End-to-end forward pass
Trace a forward pass. Model processes a batch of sequences with N=8192 tokens. In the attention layer, Q/K/V are computed as usual: shape [B, H, N, d].
For each head in each batch, Flash Attention runs. It picks tile sizes: Br (query rows per tile) = 128; Bc (key columns per tile) = 128. Total tiles: 64 Q blocks × 64 K/V blocks = 4096 tiles per head. Each tile is 128 rows × 128 cols × d = ~64 KB, fits in SRAM.
The outer loop iterates over Q blocks. For each Q block, load into SRAM. Initialize running max m = -infty, denominator l = 0, accumulator O = 0.

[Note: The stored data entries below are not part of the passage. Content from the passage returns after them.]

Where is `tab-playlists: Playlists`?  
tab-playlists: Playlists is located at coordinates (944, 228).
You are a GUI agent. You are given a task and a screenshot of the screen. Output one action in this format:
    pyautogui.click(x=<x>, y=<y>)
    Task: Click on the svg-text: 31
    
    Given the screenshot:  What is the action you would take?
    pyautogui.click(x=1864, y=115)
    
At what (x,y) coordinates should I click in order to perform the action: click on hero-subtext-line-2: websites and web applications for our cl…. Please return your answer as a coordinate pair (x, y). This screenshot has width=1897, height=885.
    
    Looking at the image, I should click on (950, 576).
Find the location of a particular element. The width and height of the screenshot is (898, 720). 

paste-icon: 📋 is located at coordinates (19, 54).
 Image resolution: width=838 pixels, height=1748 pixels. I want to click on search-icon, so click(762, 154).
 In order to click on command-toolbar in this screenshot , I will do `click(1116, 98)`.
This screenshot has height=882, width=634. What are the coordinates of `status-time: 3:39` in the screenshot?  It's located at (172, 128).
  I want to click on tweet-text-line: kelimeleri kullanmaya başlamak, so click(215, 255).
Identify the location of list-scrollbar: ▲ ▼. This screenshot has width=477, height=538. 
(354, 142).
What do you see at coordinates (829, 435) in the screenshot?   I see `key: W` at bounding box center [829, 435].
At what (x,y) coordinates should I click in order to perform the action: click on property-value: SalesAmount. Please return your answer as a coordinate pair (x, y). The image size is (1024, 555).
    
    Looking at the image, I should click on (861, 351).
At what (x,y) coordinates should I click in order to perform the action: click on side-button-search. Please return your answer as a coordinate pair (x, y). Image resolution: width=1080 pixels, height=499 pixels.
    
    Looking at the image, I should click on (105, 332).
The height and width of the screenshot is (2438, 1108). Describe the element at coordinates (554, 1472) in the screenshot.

Inner loop over K, V blocks. Load Kj, Vj into SRAM. Compute Sij = Qi · Kj^T (small matrix in SRAM). Compute mij = max(Sij), Pij = exp(Sij - mij).
Update running: new_m = max(m, mij); rescale prior l and O by exp(m - new_m); add exp(mij - new_m) · Pij · Vj. Continue.
After all K, V blocks, output for Qi is O / l. Write back to HBM. Move to next Q block.
Result: same math as standard attention, computed with a fraction of HBM traffic. Speedup: 2-3x on typical H100 workloads. No accuracy loss.